## ASSIGNMENT
Only the lines from the one containing "[Advertisement] (381, 151)" through the one containing "Termos de Uso (448, 2532)" should be printed, exactly as they appear below, with both ends included.

Stored items

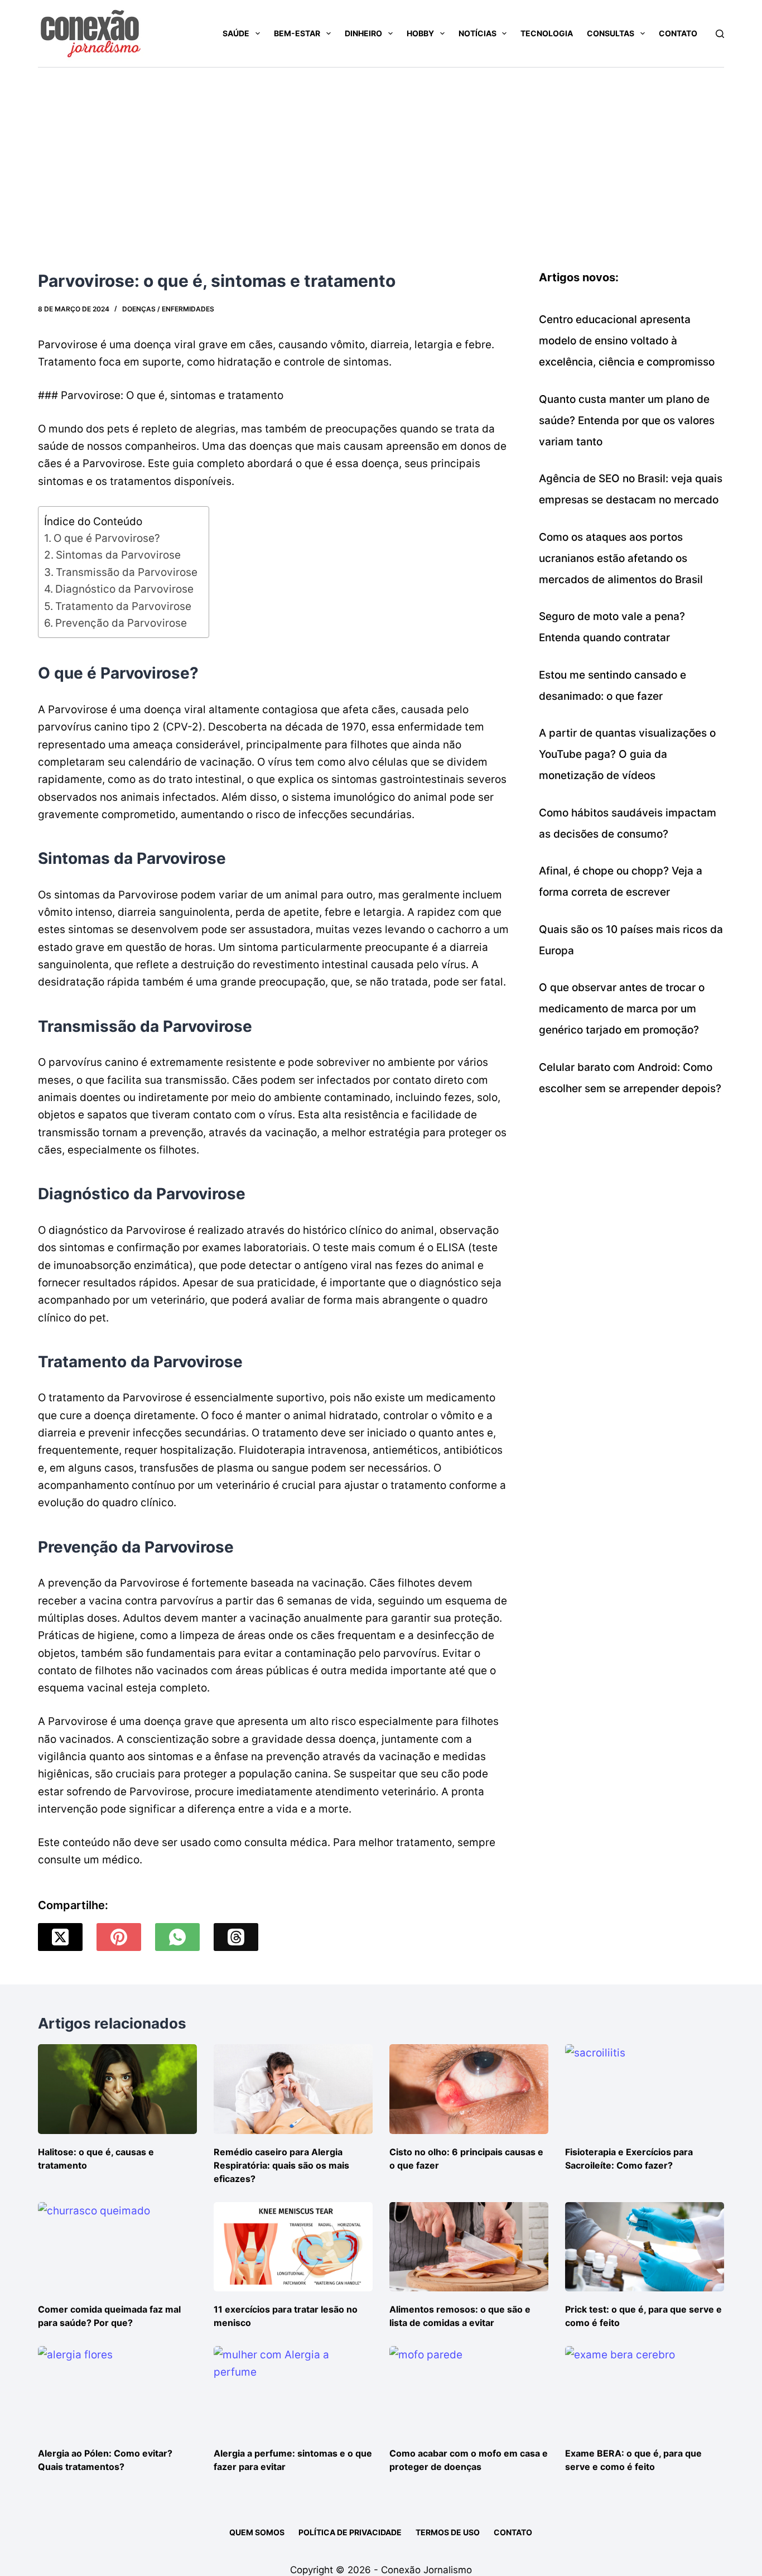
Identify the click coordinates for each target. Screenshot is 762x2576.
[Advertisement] (381, 151)
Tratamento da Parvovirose (123, 606)
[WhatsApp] (177, 1937)
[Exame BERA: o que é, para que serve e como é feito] (644, 2390)
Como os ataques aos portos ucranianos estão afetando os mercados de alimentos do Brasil (621, 558)
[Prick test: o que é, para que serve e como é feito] (644, 2246)
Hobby (420, 33)
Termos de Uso (448, 2532)
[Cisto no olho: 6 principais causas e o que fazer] (468, 2088)
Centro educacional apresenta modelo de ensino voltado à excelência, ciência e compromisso (627, 340)
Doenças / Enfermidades (168, 309)
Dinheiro (363, 33)
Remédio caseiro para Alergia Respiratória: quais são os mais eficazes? (281, 2165)
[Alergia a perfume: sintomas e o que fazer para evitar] (293, 2390)
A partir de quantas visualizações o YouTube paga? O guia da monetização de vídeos (627, 754)
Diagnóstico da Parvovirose (124, 589)
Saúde (236, 33)
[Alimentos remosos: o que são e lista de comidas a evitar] (468, 2246)
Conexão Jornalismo (426, 2569)
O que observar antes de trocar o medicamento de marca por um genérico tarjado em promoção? (622, 1008)
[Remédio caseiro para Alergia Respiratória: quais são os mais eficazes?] (293, 2088)
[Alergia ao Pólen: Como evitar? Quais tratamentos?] (117, 2390)
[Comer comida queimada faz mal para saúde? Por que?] (117, 2246)
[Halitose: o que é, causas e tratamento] (117, 2088)
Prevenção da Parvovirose (121, 623)
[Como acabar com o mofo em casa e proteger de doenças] (468, 2390)
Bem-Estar (297, 33)
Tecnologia (546, 33)
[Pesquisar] (720, 34)
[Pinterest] (119, 1937)
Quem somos (256, 2532)
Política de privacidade (350, 2532)
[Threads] (236, 1937)
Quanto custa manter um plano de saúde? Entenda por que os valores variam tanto (627, 420)
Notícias (477, 33)
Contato (678, 33)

## RESPONSE AREA
[Advertisement] (381, 151)
Tratamento da Parvovirose (123, 606)
[WhatsApp] (177, 1937)
[Exame BERA: o que é, para que serve e como é feito] (644, 2390)
Como os ataques aos portos ucranianos estão afetando os mercados de alimentos do Brasil (621, 558)
[Prick test: o que é, para que serve e como é feito] (644, 2246)
Hobby (420, 33)
Termos de Uso (448, 2532)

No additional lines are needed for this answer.